(STATED EXERCISE): Repeat the items word for word, from the line containing "You are a GUI" through the end of the items, both ends included. Leave the pictures out of your answer.

+ + + + + + +

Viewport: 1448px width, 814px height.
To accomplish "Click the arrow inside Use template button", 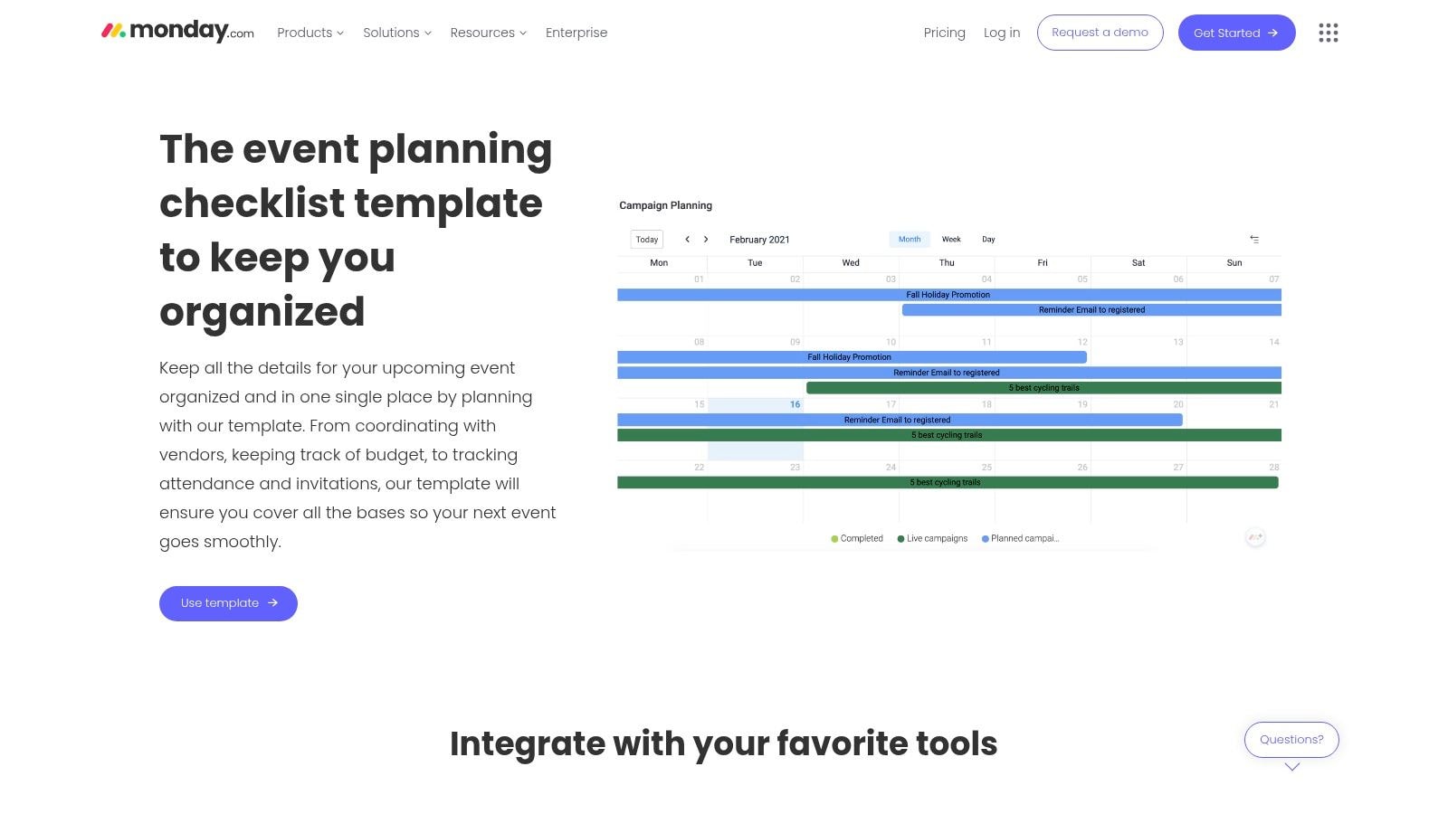I will coord(272,602).
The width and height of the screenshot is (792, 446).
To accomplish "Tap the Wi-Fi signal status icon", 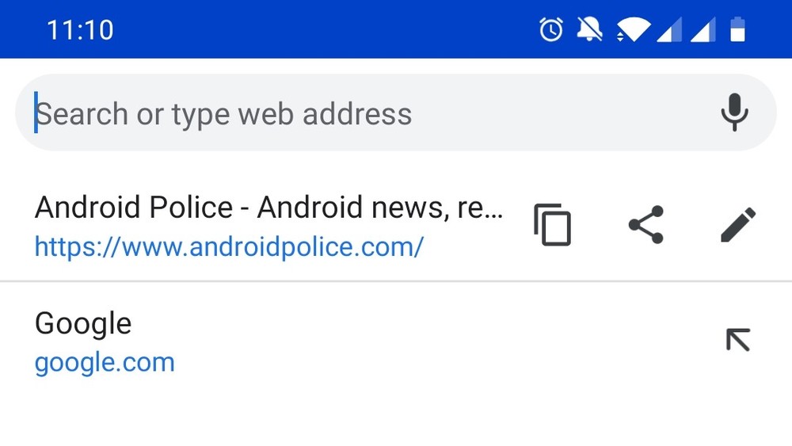I will coord(633,29).
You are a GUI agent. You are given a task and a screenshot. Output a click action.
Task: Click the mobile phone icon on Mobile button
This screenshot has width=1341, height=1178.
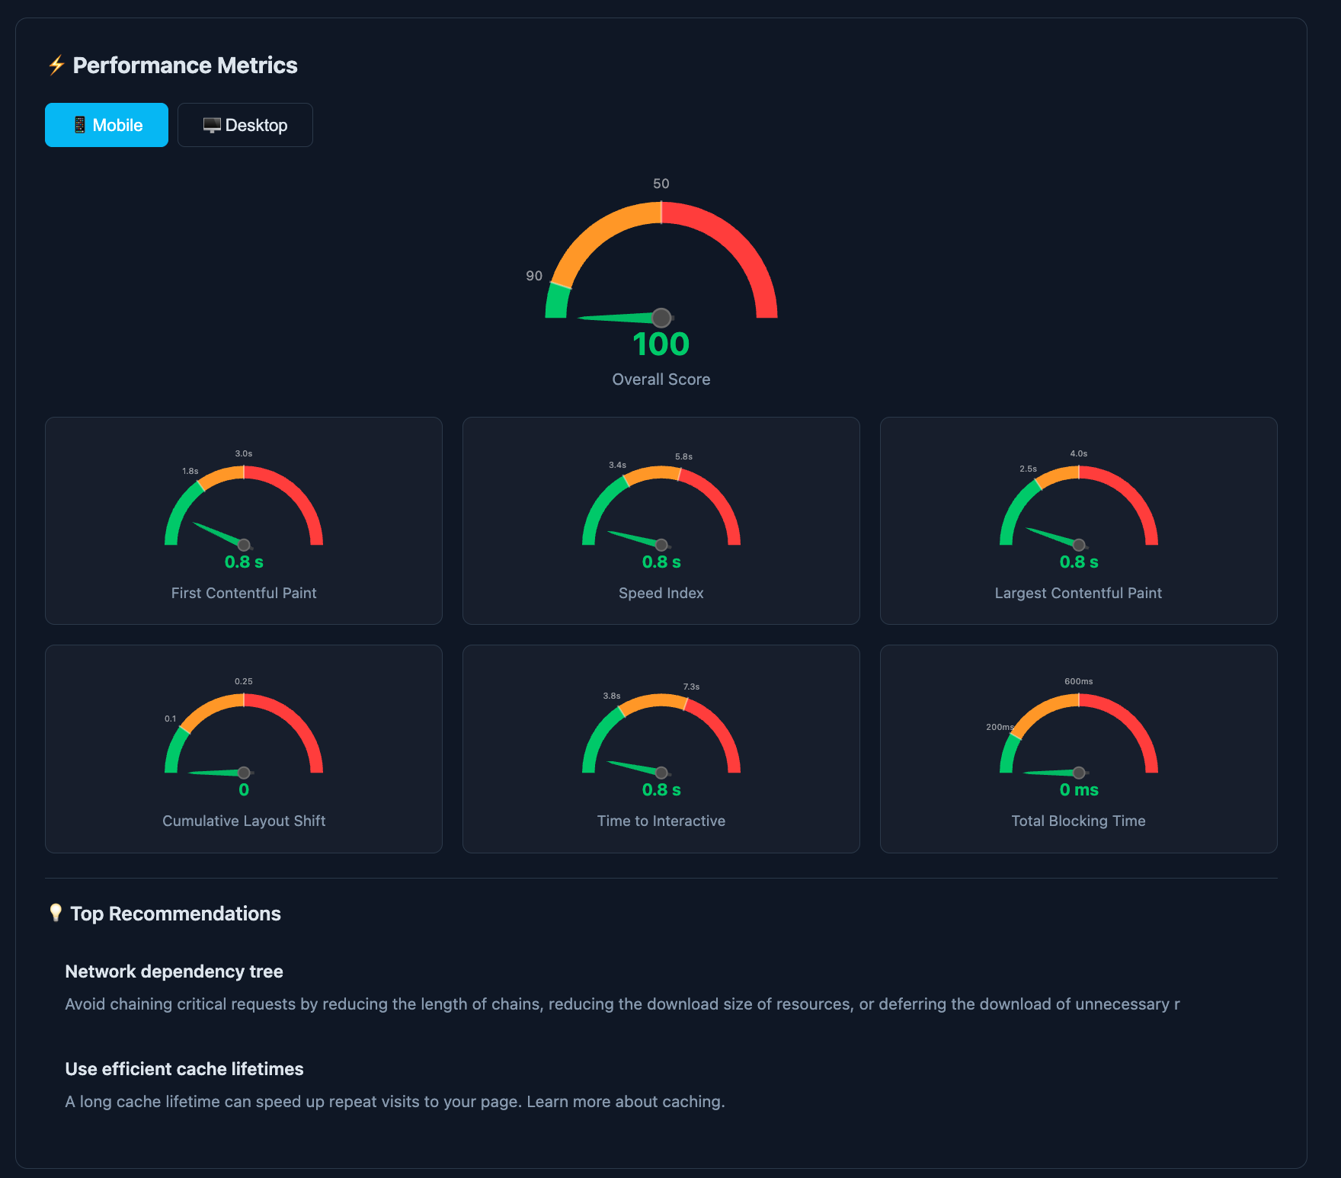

+ + + + + + +

(ANSWER FOR THIS EXERCISE):
You are a GUI agent. You are given a task and a screenshot. Output a click action.
Task: Click the mobile phone icon on Mobile button
This screenshot has width=1341, height=1178.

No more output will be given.